By BRIANA O’HARA
CANAJOHARIE — As part of the Shared Services Plan, there could possibly be a dissolution of the village of Canajoharie and consolidation with the town of Canajoharie, as well as possible future plans for the former Beech-Nut plant.
The dissolution of the village is part of the Countywide Shared Services Plan to develop a property tax savings plan. The dissolution could reduce the tax burden on its residents.
“In my opinion it will not save money,” Canajoharie village Mayor Francis Avery said.
The dissolution of the village means it will cease to exist; it will be absorbed by the town of Canajoharie.
According to the shared services plan draft given by Bill Roehr, if the dissolution happens, the position of the mayor, the village trustees and board trustees will be eliminated. All responsibilities will be taken over by the town. The town supervisor, Peter Vroman, will continue as the supervisor with no additional pay. Same goes for the town board.
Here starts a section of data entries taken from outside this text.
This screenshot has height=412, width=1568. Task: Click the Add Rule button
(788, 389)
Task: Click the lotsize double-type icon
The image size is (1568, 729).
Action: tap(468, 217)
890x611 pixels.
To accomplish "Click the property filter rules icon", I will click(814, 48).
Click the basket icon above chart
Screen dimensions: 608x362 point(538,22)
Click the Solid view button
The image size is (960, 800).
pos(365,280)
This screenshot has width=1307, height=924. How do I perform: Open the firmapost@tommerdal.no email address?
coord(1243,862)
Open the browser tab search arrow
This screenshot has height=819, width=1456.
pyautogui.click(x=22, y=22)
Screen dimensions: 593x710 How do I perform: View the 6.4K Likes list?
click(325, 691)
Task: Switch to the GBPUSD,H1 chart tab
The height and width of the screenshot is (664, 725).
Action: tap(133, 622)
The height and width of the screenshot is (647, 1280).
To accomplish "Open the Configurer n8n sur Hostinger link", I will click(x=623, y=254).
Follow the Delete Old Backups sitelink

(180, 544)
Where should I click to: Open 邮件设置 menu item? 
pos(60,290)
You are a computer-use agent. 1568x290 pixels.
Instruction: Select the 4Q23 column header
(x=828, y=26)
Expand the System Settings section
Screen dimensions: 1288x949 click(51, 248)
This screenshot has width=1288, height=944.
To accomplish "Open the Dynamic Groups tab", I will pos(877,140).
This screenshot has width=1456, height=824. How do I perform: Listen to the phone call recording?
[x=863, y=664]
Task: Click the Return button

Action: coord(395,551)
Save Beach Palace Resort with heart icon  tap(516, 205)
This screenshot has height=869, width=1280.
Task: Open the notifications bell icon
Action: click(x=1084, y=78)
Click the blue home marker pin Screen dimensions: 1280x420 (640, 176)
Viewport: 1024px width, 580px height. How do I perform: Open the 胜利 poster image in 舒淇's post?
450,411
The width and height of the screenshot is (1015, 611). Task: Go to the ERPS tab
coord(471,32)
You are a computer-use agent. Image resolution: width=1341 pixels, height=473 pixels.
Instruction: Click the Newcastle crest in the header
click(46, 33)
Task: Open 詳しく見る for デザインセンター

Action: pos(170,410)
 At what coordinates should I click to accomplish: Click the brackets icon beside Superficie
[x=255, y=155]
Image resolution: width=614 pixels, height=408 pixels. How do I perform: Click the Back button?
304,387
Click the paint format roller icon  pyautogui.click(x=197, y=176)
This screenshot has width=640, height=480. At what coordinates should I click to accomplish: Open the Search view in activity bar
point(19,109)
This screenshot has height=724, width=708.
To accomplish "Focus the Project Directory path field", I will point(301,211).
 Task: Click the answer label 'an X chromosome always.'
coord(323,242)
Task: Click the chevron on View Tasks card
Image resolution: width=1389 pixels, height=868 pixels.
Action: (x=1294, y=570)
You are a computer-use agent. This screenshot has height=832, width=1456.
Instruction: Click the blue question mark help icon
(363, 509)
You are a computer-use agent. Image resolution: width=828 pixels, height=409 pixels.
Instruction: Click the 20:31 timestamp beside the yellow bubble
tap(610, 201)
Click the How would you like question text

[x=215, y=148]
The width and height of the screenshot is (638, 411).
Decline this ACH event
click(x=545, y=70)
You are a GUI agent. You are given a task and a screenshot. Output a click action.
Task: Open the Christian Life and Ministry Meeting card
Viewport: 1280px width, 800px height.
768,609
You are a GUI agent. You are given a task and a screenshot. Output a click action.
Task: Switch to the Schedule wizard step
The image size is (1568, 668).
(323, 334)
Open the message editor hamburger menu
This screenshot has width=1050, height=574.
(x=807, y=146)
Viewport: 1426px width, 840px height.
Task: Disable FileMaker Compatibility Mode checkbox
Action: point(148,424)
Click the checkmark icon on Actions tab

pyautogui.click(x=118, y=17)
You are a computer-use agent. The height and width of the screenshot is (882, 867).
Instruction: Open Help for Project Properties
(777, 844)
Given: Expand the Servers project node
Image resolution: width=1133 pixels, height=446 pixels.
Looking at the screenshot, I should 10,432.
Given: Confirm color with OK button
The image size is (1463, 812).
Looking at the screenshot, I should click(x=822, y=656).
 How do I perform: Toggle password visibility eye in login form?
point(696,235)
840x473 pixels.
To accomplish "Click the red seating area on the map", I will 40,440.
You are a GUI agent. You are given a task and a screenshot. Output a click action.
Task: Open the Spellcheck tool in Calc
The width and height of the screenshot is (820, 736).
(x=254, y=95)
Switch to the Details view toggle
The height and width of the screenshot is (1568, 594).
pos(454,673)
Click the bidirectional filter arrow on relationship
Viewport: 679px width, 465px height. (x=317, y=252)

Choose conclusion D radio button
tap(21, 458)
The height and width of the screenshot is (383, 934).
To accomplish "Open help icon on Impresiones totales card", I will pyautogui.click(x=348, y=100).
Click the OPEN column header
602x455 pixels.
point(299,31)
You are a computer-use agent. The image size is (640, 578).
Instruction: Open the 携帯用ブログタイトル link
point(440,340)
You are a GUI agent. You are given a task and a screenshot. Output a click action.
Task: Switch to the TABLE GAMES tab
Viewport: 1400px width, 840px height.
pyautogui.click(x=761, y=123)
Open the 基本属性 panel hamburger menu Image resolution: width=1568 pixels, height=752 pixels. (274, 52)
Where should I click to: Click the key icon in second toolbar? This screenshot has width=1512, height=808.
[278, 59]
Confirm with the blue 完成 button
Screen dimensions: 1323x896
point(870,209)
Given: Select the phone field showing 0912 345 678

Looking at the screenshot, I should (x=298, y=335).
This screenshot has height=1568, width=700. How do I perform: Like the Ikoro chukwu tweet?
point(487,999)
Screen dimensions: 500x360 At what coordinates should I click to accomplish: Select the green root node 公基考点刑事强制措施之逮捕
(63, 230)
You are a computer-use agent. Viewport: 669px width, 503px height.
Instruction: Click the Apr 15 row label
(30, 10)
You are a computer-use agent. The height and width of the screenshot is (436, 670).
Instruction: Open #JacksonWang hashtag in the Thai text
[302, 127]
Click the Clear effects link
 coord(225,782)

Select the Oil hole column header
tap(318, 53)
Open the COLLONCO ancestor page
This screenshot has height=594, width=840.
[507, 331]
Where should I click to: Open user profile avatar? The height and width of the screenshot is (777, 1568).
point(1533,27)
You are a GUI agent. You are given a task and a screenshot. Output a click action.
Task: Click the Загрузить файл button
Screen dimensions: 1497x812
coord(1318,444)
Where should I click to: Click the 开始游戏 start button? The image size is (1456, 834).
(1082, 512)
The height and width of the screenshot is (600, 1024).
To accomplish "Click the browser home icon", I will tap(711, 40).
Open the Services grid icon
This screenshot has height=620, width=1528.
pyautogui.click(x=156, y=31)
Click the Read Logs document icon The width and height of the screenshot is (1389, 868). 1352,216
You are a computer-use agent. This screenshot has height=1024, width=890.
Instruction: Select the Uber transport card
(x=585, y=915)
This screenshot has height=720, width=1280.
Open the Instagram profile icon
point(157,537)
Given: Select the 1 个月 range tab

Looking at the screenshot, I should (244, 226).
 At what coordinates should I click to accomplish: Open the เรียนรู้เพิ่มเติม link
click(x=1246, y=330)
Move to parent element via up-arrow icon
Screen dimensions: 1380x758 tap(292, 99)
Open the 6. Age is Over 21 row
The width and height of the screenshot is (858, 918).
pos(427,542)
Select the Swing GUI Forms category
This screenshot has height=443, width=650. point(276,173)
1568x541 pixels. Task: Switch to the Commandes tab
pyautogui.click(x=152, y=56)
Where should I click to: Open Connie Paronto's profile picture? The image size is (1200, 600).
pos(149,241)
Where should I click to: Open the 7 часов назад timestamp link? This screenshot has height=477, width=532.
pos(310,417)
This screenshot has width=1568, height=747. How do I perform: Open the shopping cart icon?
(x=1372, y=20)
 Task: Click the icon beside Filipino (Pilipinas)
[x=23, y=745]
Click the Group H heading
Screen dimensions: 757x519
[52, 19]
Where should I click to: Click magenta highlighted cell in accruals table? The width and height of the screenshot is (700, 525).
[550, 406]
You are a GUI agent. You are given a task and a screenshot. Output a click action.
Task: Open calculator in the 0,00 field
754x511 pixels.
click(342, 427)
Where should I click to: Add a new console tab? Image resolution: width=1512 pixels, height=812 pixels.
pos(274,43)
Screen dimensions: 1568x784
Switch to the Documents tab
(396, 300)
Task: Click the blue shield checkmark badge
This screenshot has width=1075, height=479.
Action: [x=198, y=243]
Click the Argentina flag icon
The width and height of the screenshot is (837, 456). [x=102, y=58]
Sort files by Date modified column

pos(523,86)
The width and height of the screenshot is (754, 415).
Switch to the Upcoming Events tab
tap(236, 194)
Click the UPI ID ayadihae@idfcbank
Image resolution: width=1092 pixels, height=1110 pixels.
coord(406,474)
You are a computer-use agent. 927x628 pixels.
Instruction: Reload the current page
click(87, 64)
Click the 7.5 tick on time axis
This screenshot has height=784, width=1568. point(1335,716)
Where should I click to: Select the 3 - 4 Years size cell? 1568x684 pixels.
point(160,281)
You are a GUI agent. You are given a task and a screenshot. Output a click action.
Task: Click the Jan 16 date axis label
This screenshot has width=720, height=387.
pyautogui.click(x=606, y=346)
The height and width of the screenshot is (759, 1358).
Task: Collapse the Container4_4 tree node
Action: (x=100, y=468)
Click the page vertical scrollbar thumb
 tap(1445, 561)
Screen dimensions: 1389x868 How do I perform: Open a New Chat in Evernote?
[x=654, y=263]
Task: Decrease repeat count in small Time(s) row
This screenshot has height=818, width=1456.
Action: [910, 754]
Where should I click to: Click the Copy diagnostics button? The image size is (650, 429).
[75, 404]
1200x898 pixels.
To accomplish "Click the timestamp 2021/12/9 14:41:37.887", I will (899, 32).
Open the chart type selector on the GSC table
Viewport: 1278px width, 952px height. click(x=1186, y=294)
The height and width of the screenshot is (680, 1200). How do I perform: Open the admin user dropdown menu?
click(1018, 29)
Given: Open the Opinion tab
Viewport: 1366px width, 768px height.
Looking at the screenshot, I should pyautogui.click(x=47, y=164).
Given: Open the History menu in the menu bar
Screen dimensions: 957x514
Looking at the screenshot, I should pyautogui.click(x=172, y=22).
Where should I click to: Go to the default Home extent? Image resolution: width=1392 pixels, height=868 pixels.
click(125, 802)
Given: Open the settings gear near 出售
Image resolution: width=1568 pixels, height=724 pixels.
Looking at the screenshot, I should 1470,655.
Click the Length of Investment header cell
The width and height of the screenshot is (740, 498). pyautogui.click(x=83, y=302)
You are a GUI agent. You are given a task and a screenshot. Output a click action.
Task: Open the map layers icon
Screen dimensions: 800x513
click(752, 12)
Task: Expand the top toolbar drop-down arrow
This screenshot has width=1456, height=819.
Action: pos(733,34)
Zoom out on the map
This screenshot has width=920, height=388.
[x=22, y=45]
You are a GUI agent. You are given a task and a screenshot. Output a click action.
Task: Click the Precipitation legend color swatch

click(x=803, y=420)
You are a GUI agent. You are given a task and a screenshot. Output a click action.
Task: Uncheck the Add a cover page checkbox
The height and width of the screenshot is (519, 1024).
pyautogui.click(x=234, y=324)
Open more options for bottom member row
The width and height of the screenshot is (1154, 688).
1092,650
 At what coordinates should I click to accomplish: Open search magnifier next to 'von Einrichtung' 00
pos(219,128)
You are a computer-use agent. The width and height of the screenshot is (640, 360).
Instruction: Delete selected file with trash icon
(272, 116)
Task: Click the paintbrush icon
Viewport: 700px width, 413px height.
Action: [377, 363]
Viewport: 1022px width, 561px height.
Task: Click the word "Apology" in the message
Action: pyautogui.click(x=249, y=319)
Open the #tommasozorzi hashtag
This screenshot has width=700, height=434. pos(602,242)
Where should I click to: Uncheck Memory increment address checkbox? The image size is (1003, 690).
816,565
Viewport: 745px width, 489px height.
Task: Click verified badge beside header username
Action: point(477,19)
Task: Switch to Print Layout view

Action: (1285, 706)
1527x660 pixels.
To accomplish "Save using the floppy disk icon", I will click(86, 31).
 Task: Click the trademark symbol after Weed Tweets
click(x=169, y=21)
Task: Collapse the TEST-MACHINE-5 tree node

They will take over legislative responsibilities without a pay increase.
“All responsibility will shift towards the town,” Avery said.
The village would become its own special district to be created to cover cost of services.
Any village debt would remain the village’s responsibility and stay in the boundaries.
Avery said if the new district wanted garbage pick up or roads plowed during the winter, it would be taxed accordingly.
The possible future plans for the former Beech-Nut plant would be a shared municipal building.
On the Church Street side of the building would be a joint court facility and the other side of the building will be shared municipal offices.
“Because of Beech-Nut,” Avery said referring to why the village was chosen for the dissolution rather than any of the other municipalities. “It cost millions to take down a building.”
Covering the cost of the rehabilitation of the former Beech-Nut plant would be $8 million out of a $20 million award that could be possibly won from the Municipal Consolidation and Efficiency Competition for local governments. Montgomery county is one of six counties competing for the award.
Gov. Andrew M. Cuomo announced the Municipal Consolidation and Efficiency Competition last November. The competition is made up of two phases.
Roehr, who has dedicated a lot of his time to the project, said the first phase was for counties to submit a initial proposal and the second phase was the selected six counties to submit the official proposal to be considered for the award.
There have been no decisions made yet for the dissolution of the village.
“We thought we should exam the dissolution and the implications instead of saying ‘No,’” Avery said.
The mayor said they plan to have more meetings and continue to examine the dissolution, so they can have a solid plan before putting it to a vote.
“There are lots of questions to be answered,” Avery said.